Nas fotografias do português nem sempre é evidente quem é o instrutor e o instruendo, já que o uso de padrão camuflado é transversal. “Cerca de 20% são militares [do ex-batalhão Azov], 80% são civis”, ouviu Aboim no local. Algo que pode tornar clara a distinção é, no entanto, a idade de cada um dos presentes: “há crianças com dez anos e adultos com mais de 60”. A maioria rondaria os 20 anos. “Os mais jovens cresceram sob ameaça e medo, por isso querem estar preparados quando for a sua vez de defender a família”, discorre Aboim.
Apesar das diferenças, algo os une: “todos querem fazer frente à ameaça russa”. Os participantes desta primeira sessão de formação de 2022 em Dnipro foram divididos por grupos, de acordo com o grau de experiência. Os novatos treinaram posições de combate, aprenderam a segurar uma arma, a reconhecer os diferentes tipos de equipamento utilizado por militares russos. “Há ainda uma aula de primeiros socorros e uma breve introdução à ‘culinária de emergência’”, descreve o português. Os mais experientes, por sua vez, treinam pontaria utilizando diferentes tipos de armas.
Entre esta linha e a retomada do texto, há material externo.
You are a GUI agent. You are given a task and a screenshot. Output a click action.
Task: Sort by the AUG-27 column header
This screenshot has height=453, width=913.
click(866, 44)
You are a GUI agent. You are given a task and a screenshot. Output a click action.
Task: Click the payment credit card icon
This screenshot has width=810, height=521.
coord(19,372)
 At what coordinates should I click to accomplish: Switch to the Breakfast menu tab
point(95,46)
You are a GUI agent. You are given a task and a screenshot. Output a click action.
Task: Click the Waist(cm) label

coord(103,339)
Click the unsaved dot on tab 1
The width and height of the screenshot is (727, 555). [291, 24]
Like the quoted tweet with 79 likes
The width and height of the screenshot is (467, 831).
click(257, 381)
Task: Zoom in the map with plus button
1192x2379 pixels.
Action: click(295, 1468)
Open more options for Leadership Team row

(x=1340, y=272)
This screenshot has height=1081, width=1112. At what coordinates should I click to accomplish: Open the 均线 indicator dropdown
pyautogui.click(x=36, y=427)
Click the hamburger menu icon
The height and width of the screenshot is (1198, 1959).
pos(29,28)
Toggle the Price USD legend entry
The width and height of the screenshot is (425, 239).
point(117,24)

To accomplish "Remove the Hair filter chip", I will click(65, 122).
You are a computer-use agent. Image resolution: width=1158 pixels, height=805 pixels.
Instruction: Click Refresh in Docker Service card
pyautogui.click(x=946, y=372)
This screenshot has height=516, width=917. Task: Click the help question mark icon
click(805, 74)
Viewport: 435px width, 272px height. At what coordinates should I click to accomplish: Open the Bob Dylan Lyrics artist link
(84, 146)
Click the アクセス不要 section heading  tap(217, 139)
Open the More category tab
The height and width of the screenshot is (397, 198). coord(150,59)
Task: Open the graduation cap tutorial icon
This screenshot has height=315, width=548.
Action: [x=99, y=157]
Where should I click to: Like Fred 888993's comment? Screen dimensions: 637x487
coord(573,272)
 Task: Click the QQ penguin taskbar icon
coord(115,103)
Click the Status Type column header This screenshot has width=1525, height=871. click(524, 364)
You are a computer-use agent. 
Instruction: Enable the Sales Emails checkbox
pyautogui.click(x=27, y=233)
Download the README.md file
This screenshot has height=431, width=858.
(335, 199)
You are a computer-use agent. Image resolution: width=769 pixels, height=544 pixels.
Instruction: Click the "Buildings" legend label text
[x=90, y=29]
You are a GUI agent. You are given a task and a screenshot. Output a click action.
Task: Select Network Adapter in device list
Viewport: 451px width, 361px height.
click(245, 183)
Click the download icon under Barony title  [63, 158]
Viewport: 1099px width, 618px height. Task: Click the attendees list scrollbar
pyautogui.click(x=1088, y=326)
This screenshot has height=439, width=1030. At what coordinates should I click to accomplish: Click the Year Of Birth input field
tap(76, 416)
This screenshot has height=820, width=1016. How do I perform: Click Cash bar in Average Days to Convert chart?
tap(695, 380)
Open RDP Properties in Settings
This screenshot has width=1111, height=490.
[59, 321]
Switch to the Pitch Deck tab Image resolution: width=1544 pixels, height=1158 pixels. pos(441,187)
“As pessoas estavam cautelosas”, descreve o fotógrafo. “Mas também optimistas.” Naquele domingo, 13 de Fevereiro, a ameaça russa não passava ainda disso mesmo: de uma ameaça. “O sentimento geral era de negação perante uma eventual invasão russa, muitos acreditavam numa escalada do conflito em Donbass, mas nunca numa guerra que marcasse o país inteiro.” Apesar disso, era muito claro, no local, que muitos dos participantes já tinham investido avultadamente em armas, coletes, munições. “O trauma provocado pela guerra, em 2014, ainda era muito palpável, ninguém queria uma repetição do cenário em que a Ucrânia estava mal preparada.”
Na Ucrânia do presente, as diferenças ideológicas e políticas tendem a esfumar-se diante de um inimigo comum. O ódio a Putin é agregador. “É muito fácil o nacionalismo extremo ser confundido com orgulho no país e na sua defesa”, argumenta Aboim. O ditado é antigo: “em tempo de guerra, não se limpam armas”. “Mesmo alguns militares fazem ‘vista grossa’ a tendências políticas extremas dos companheiros por acharem que o objectivo comum se sobrepõe às diferenças. Acabam por aceitá-las, optando por preferir dar corpo e volume à causa que defendem.”